Figure 1. Derivation and characterization of Zfp423^GFP transgenic mice

(A) Genomic structure of Zfp423^GFP transgene modified from bacterial artificial chromosome (BAC) RP23-102G4. Coding sequence of enhanced GFP (eGFP) followed by a polyadenylation signal (polyA) was inserted into the initiation codon of Zfp423 located in exon 1. Proper targeting of the BAC was verified by sequencing and PCR analysis using primers as shown (P1–P4). (B) Quantitation of GFP+ cells in cultures of epididymal SV cells passaged 3–4 times after initial isolation. Cells were defined as GFP+ (shown in green) if fluorescent intensity was clearly greater than background fluorescence levels in wild-type (WT) cultures (shown in red) (See Supplementary Figure 1) ~50% of the cells within the SV cultures from this depot are GFP⁺. (C) Quantitation of GFP+ cells in cultures of inguinal SV cells passaged 3–4 times after initial isolation. ~85% of the cells within the SV cultures from this depot are GFP⁺ (D) Relative mRNA levels of GFP and Zfp423 in purified GFP+ and GFP− cells from epididymal SV cultures. (E) Relative mRNA levels of GFP and Zfp423 in purified GFP+ and GFP− cells from inguinal SV cultures. n=3 replicates

Figure 2. GFP-expressing cells from both subcutaneous and visceral SV cultures are functional preadipocytes

(A) Oil red-O staining of purified GFP− and GFP+ cells from epididymal SV cultures 6 days following the induction of adipocyte differentiation. (B) Expression of adipocyte selective genes in the differentiated cultures shown in (A). (C) Oil red-O staining of purified GFP− and GFP+ cells from inguinal SV cultures 6 days following the induction of adipocyte differentiation. (D) Expression of adipocyte selective genes in the differentiated cultures shown in (C). n=3 replicates.

Figure 3. Elucidation of a core preadipocyte gene program

(A, B) M vs. A plot of gene expression data obtained from microarray analysis of GFP+ and GFP− SV cells from inguinal or epididymal depots. “M” represents intensity ratio [log₂ GFP⁺ − log₂ GFP⁻] and “A” represents average intensity value of the gene across all samples [1/2 × (log₂ GFP⁺ + log₂ GFP⁻)]. Red spots represents genes significantly differentially expressed greater than 2-fold (p< 0.05). (C) Venn diagram illustrating overlap between gene signatures derived from expression analysis of epididymal and inguinal GFP+ and GFP− cultures. (D) Real-time PCR confirmation of the 12 genes depicted in (B) as being preadipocyte enriched genes. (E) Real-time PCR confirmation of the 10 genes depicted in (B) as being enriched in non-adipogenic GFP− SV cells. n=3 replicates.

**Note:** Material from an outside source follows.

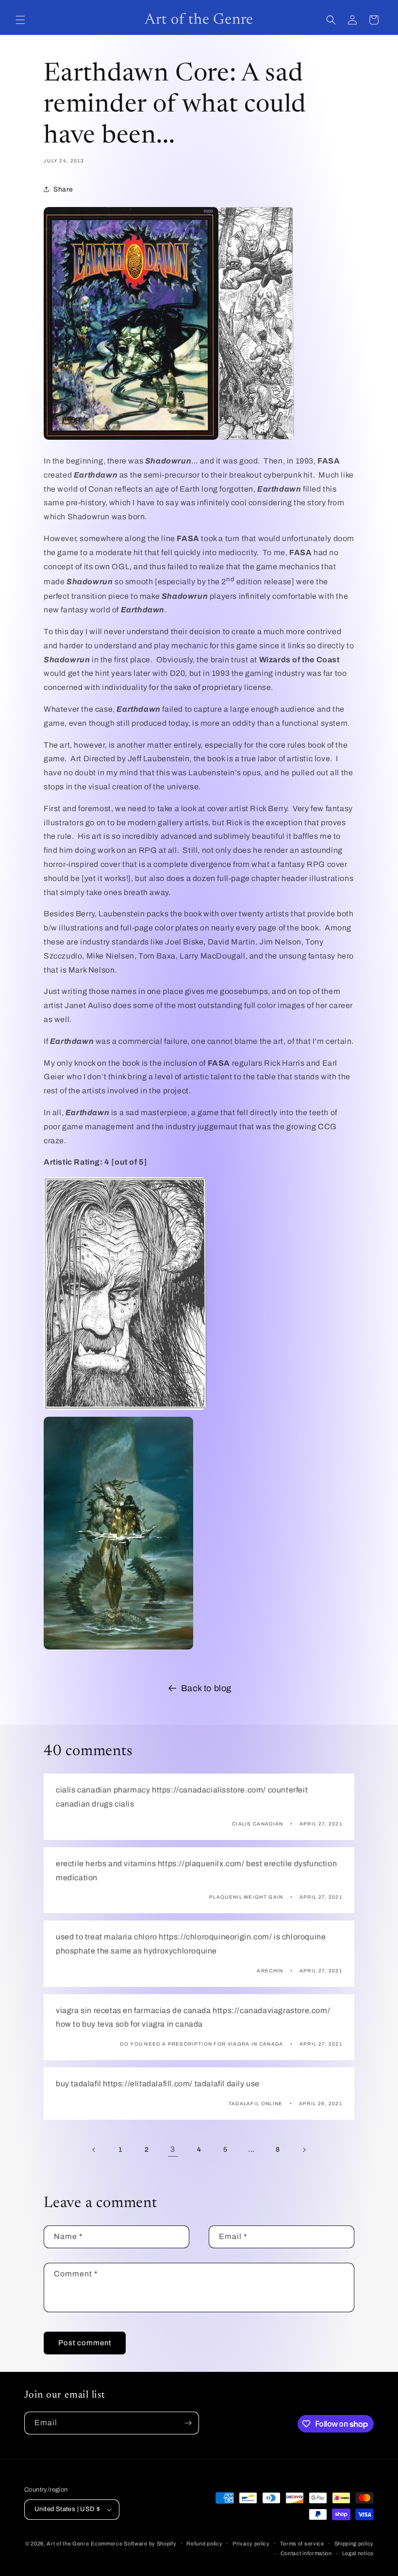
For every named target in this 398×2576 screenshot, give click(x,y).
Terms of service (302, 2543)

Figure 4. GFP+ preadipocytes reside in the adipose vasculature as a subset of both pericytes and capillary endothelial cells

(A,B) Confocal images of adult inguinal WAT stained with antibodies recognizing GFP (red) and the endothelial cell protein CD31 (green), with nuclei counterstained with DAPI. In (A) note the expression of GFP in mature adipocytes and in some blood vessels (*). In (B) note the expression of GFP in a subset of perivascular cells (arrow) and in a subset of endothelial cells (arrowhead) of the blood vessel highlighted in (A). (C) Confocal image of developing inguinal WAT from postnatal day 4 mice stained with antibodies recognizing GFP (red) and the endothelial cell protein CD31 (green). Note the expression of GFP in a subset of perivascular cells (arrow) and in a strong subset of endothelial cells (arrowhead) even before the full development of mature adipocytes at this stage. (D,E) Confocal images of embryonic day 18.5 interscapular BAT stained with the same antibodies shown in (A–C). In (D) note the expression of GFP in mature adipocytes and in numerous perivascular cells (arrows). In (E) note the expression of GFP in a subset of endothelial cells (arrowhead). (F) Confocal image of skeletal muscle directly adjacent to the interscapular BAT shown in (D–E). Note the absence of GFP+ cells in the vasculature of this tissue.